Can you duplicate the lines of the listing starting at the line containing "You are a computer-use agent. Image" and ending at the line containing "Action: tap(261, 156)", word for word?

-- Start Dataset --

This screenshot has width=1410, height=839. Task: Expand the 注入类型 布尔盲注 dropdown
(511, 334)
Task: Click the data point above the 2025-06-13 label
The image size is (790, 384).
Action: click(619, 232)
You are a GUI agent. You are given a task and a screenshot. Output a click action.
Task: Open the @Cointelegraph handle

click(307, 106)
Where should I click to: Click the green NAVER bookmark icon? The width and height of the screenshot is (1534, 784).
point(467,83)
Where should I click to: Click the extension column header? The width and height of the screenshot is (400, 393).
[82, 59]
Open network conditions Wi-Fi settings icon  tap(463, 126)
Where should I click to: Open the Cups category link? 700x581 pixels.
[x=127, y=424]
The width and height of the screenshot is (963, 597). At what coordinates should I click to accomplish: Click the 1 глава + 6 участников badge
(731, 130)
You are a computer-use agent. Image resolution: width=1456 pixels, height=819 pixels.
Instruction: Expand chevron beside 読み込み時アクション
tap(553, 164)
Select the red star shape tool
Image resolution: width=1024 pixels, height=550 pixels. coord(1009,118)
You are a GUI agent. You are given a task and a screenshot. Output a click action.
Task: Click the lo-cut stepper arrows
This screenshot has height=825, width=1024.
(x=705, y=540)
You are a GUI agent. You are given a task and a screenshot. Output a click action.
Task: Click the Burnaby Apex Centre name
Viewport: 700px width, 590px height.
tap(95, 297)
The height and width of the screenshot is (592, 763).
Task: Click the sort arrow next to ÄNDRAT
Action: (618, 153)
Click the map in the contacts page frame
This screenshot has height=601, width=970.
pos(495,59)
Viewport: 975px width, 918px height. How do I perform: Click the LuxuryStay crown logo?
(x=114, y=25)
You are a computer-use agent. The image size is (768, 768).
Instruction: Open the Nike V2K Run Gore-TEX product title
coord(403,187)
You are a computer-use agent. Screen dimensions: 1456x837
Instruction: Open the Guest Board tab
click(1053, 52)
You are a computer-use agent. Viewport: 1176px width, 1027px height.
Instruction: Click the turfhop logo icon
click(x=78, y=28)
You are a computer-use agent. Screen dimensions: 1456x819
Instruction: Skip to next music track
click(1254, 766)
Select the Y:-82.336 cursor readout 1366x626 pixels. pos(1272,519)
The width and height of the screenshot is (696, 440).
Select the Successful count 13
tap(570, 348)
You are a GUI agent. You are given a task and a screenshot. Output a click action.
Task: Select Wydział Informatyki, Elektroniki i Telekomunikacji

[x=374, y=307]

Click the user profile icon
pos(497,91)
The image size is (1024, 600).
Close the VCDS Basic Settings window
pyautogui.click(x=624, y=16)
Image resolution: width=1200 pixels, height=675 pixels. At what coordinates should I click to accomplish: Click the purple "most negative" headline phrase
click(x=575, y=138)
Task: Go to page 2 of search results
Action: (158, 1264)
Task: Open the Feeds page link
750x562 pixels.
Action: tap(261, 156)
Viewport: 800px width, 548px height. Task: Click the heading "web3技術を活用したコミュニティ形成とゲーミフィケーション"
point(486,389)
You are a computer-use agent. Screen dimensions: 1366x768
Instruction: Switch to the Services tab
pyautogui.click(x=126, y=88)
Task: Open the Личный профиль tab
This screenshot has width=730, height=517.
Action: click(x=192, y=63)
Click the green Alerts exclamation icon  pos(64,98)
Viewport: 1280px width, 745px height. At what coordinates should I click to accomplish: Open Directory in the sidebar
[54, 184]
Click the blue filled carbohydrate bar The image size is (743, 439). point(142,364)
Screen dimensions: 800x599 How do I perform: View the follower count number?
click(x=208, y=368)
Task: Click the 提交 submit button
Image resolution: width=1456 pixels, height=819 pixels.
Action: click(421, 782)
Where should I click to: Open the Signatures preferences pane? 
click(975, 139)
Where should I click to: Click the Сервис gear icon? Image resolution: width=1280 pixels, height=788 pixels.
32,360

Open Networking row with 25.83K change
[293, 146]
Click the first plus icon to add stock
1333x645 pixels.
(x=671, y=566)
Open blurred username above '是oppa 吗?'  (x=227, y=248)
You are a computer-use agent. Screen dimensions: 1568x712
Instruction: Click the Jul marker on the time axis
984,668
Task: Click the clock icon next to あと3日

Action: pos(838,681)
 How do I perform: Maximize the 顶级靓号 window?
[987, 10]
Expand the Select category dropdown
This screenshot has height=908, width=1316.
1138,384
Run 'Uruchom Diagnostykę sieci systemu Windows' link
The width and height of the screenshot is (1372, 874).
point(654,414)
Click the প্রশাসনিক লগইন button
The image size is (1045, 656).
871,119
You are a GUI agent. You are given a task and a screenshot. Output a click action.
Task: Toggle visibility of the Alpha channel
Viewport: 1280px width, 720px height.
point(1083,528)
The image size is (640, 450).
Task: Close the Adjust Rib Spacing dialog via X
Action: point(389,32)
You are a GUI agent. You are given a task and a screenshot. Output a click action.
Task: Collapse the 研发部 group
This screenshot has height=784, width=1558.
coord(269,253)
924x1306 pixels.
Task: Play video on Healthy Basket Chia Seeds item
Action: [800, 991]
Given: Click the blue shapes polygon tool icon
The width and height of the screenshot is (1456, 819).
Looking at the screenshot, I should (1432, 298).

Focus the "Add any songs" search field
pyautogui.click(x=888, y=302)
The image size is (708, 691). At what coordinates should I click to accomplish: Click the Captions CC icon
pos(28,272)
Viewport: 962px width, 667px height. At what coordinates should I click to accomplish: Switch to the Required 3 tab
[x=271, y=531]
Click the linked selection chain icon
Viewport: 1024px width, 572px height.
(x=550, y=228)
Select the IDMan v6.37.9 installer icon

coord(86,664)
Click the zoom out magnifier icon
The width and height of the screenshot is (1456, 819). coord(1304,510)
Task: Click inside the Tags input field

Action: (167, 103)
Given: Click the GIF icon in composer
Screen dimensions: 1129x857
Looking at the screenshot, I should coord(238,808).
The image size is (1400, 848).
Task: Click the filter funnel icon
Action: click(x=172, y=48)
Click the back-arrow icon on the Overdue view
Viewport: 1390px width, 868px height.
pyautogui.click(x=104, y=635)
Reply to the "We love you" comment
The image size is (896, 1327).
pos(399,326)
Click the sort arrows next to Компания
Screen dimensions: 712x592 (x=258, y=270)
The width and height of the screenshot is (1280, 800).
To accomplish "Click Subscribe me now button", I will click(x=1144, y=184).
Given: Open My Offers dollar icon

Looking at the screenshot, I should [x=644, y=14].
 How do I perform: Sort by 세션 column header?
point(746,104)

-- End Dataset --

● **Result of this exercise**
You are a computer-use agent. Image resolution: width=1456 pixels, height=819 pixels.
Instruction: Expand chevron beside 読み込み時アクション
tap(553, 164)
Select the red star shape tool
Image resolution: width=1024 pixels, height=550 pixels. coord(1009,118)
You are a GUI agent. You are given a task and a screenshot. Output a click action.
Task: Click the lo-cut stepper arrows
This screenshot has height=825, width=1024.
(x=705, y=540)
You are a GUI agent. You are given a task and a screenshot. Output a click action.
Task: Click the Burnaby Apex Centre name
Viewport: 700px width, 590px height.
tap(95, 297)
The height and width of the screenshot is (592, 763).
Task: Click the sort arrow next to ÄNDRAT
Action: (618, 153)
Click the map in the contacts page frame
This screenshot has height=601, width=970.
pos(495,59)
Viewport: 975px width, 918px height. How do I perform: Click the LuxuryStay crown logo?
(x=114, y=25)
You are a computer-use agent. The image size is (768, 768).
Instruction: Open the Nike V2K Run Gore-TEX product title
coord(403,187)
You are a computer-use agent. Screen dimensions: 1456x837
Instruction: Open the Guest Board tab
click(1053, 52)
You are a computer-use agent. Viewport: 1176px width, 1027px height.
Instruction: Click the turfhop logo icon
click(x=78, y=28)
You are a computer-use agent. Screen dimensions: 1456x819
Instruction: Skip to next music track
click(1254, 766)
Select the Y:-82.336 cursor readout 1366x626 pixels. pos(1272,519)
The width and height of the screenshot is (696, 440).
Select the Successful count 13
tap(570, 348)
You are a GUI agent. You are given a task and a screenshot. Output a click action.
Task: Select Wydział Informatyki, Elektroniki i Telekomunikacji

[x=374, y=307]

Click the user profile icon
pos(497,91)
The image size is (1024, 600).
Close the VCDS Basic Settings window
pyautogui.click(x=624, y=16)
Image resolution: width=1200 pixels, height=675 pixels. At what coordinates should I click to accomplish: Click the purple "most negative" headline phrase
click(x=575, y=138)
Task: Go to page 2 of search results
Action: (158, 1264)
Task: Open the Feeds page link
750x562 pixels.
Action: tap(261, 156)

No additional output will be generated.